Although Mr Lakey said this was a positive move and was one of a number of insurers to look into increasing own occupation income protection cover, a major hurdle for them would be in matching prices to those of the friendly societies.
He said: “Three years ago a client came to see me who said he was a garage manager, but after a bit of probing I discovered that he also did some mechanic work on cars which then put him into the high risk category.
“He wanted to have £15,000 a year, payable after four weeks, and would last until he was 65. Only three companies back then would insure him with the prices ranging from £47 to £228.
“The most expensive was offered by a mainstream insurer and not a friendly society and the plan meant that the cost was not increased but not reviewed.
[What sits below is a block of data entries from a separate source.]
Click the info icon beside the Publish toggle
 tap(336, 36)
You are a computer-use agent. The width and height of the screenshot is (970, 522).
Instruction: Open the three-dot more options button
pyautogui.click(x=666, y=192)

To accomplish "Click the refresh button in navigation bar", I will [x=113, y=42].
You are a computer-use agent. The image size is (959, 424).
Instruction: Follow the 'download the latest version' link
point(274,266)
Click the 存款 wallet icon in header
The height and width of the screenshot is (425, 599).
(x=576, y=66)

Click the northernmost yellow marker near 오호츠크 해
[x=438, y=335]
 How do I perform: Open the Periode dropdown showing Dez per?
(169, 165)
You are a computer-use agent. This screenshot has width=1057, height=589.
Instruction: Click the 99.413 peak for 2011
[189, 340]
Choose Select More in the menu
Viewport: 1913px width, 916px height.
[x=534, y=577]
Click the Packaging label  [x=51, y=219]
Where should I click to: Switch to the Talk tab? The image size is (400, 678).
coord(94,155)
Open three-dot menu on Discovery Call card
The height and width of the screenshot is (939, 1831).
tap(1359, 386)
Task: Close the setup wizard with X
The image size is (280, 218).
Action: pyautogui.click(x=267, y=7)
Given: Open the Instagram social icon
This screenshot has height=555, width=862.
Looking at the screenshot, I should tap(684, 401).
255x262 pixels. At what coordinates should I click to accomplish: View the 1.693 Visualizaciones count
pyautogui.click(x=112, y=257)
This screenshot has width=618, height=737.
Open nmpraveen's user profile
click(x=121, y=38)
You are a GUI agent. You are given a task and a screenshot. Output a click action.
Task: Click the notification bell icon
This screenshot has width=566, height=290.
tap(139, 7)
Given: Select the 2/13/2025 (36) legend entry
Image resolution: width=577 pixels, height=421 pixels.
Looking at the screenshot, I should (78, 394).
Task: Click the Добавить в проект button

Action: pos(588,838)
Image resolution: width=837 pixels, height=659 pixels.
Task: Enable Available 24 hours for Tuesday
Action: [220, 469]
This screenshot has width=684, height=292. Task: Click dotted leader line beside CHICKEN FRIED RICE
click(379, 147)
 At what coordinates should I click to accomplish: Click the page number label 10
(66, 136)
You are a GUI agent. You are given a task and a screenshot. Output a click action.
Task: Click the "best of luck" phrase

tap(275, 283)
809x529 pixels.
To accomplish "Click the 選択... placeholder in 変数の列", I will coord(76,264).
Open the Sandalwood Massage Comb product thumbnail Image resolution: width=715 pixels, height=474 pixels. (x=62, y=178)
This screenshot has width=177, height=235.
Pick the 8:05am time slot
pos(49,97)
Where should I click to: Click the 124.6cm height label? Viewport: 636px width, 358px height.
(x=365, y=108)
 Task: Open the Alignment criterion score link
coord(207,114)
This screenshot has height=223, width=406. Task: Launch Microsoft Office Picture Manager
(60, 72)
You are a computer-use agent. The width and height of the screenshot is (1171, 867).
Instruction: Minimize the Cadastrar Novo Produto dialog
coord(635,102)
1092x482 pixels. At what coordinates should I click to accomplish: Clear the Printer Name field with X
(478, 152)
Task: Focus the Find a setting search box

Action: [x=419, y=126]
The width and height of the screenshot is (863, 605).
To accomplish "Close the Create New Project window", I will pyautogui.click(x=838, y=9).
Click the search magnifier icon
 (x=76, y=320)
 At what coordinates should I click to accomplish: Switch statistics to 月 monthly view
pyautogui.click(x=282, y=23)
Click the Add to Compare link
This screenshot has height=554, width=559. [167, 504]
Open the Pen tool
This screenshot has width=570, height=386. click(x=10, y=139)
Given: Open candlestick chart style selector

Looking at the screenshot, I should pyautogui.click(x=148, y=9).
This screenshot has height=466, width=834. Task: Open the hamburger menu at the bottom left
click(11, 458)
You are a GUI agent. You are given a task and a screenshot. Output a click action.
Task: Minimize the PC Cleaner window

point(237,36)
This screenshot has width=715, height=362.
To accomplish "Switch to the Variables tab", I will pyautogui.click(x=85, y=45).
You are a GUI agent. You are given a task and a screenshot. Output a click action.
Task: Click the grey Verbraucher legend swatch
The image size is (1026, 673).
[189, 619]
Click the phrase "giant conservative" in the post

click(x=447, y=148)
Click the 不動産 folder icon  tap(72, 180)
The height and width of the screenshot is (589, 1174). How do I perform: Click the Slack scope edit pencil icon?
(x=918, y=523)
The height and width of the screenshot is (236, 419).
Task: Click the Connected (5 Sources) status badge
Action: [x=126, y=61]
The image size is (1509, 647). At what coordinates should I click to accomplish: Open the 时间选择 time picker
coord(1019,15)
“While its good that Scot Prov has bitten the bullet and is looking at its terms, the terms offered will be too expensive. The cost will be prohibitive as no one will pay over £200 a month for insurance as to their mind it is not that important to spend that kind of cash on it.”
Mr Lakey believes that mainstream insurers need to work in the “same way” as friendly societies, where they have an own occupation cover income protection plan with a guaranteed cost that is affordable.
He said: “But with a mainstream insurer one of these three main components will have to go. The price you pay for that will be increased premiums all year in the plan as there will be an increased risk to cover ourselves in the event where we get it wrong.
“It’s not ideal but it’s a better trade off.”
However, despite recent “embarrassing” cases involving activities in daily life policies, Mr Lakey does not feel there should be a ban.
He said: “I think people should have a choice as they are adults. If they are prepared to take a chance, and that is what ADL policies are, they should be allowed to take it. ADL policies are often the cheaper option.”